Vorliegender Auszug ▸

----------

Verbesserungen bei Mathematura
„Eltern und Schüler haben ein Recht auf spürbare Veränderungen“, sagt Bildungsexperte Kurt Scholz
Wien. 2019 sollen die Ergebnisse der Mathematik-Matura besser ausfallen, sagt Bildungsexperte Kurt Scholz, der nun durch Österreich fährt.
KURIER: Jeder fünfte Schüler scheiterte schriftlich bei der Mathematik-Zentralmatura vergangenes Schuljahr. Warum haben Sie den Auftrag angenommen, ehrenamtlich die Mathematik-Maturaaufgaben zu optimieren? Kurt Scholz: Unmittelbar nach der Zentralmatura hat mich Bildungsminister Heinz Faßmann ( ÖVP, Anm.) angerufen und gesagt, dass es Probleme gibt und ob ich helfen könnte. Dass 40.000 junge Menschen zur Zentralmatura gehen, die mehr oder weniger gut zwölf Jahre Schule absolviert haben, und dann mit ihren Familien vor negativen Ergebnisse zittern müssen, das kann einen menschlich nicht unberührt lassen. In den vergangenen Wochen haben Sie Gespräche mit Direktoren von „statistisch auffälligen“Schulen geführt. Was haben Sie herausgefunden?

----------

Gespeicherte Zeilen

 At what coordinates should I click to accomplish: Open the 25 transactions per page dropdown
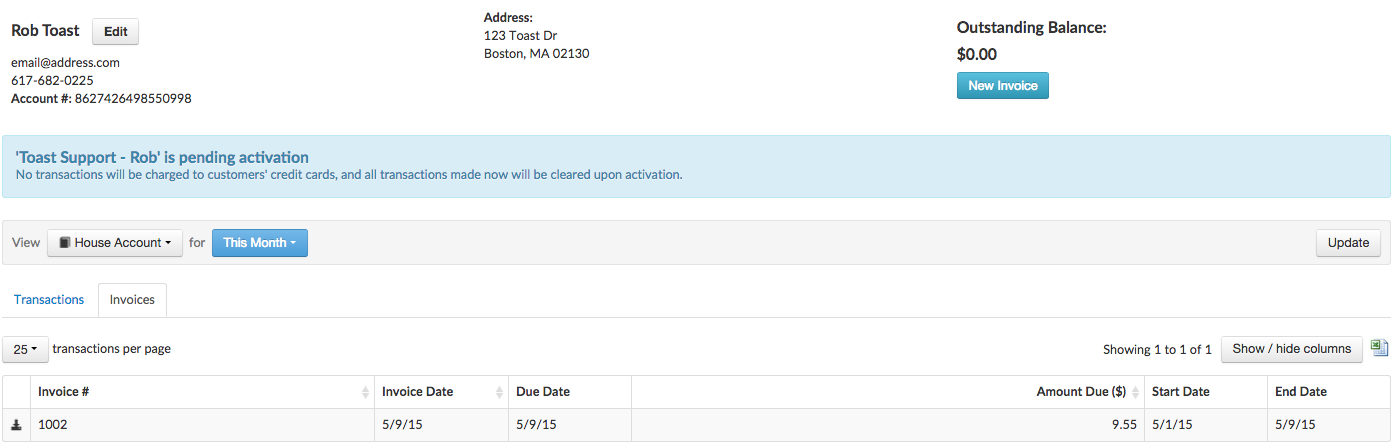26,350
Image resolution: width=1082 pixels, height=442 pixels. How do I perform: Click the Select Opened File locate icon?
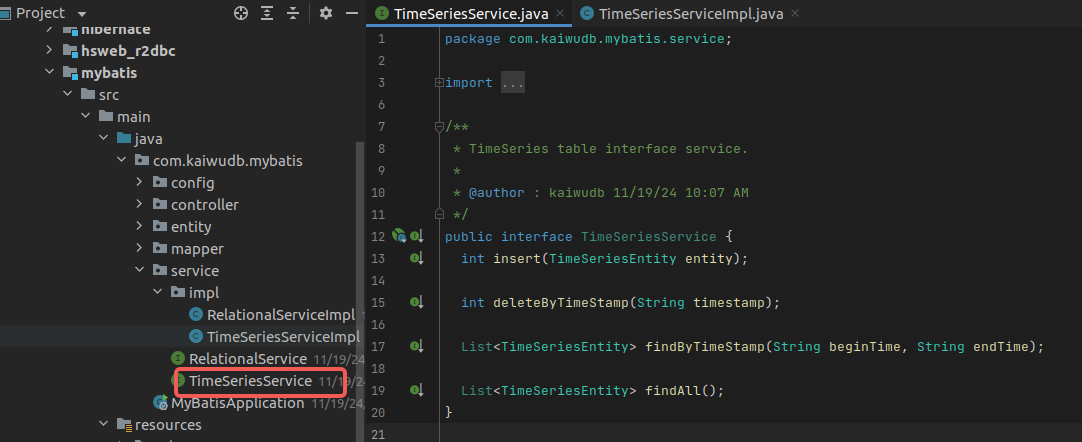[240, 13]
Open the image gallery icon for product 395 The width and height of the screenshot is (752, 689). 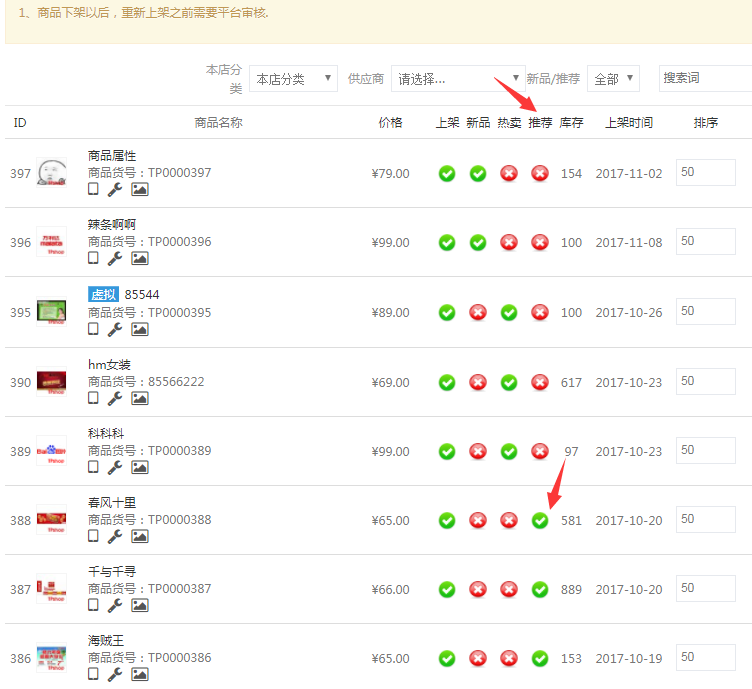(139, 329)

----------

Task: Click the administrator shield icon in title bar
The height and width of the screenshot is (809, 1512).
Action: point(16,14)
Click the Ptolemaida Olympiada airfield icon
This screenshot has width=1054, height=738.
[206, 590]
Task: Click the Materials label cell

----------

Aufgabenstellung ▸ Wie lautet der Auszug aus dem Interview zur Mathematik-Matura, beginnend mit „KURIER: Jeder fünfte“ und endend mit „haben Sie herausgefunden?“, wenn Sie ihn aktualisieren und dabei „ehrenamtlich“ durch „unentgeltlich“ ersetzen? Die Zeilen spielen hierfür keine Rolle.

Erwartete Antwort ▸
KURIER: Jeder fünfte Schüler scheiterte schriftlich bei der Mathematik-Zentralmatura vergangenes Schuljahr. Warum haben Sie den Auftrag angenommen, unentgeltlich die Mathematik-Maturaaufgaben zu optimieren? Kurt Scholz: Unmittelbar nach der Zentralmatura hat mich Bildungsminister Heinz Faßmann ( ÖVP, Anm.) angerufen und gesagt, dass es Probleme gibt und ob ich helfen könnte. Dass 40.000 junge Menschen zur Zentralmatura gehen, die mehr oder weniger gut zwölf Jahre Schule absolviert haben, und dann mit ihren Familien vor negativen Ergebnisse zittern müssen, das kann einen menschlich nicht unberührt lassen. In den vergangenen Wochen haben Sie Gespräche mit Direktoren von „statistisch auffälligen“Schulen geführt. Was haben Sie herausgefunden?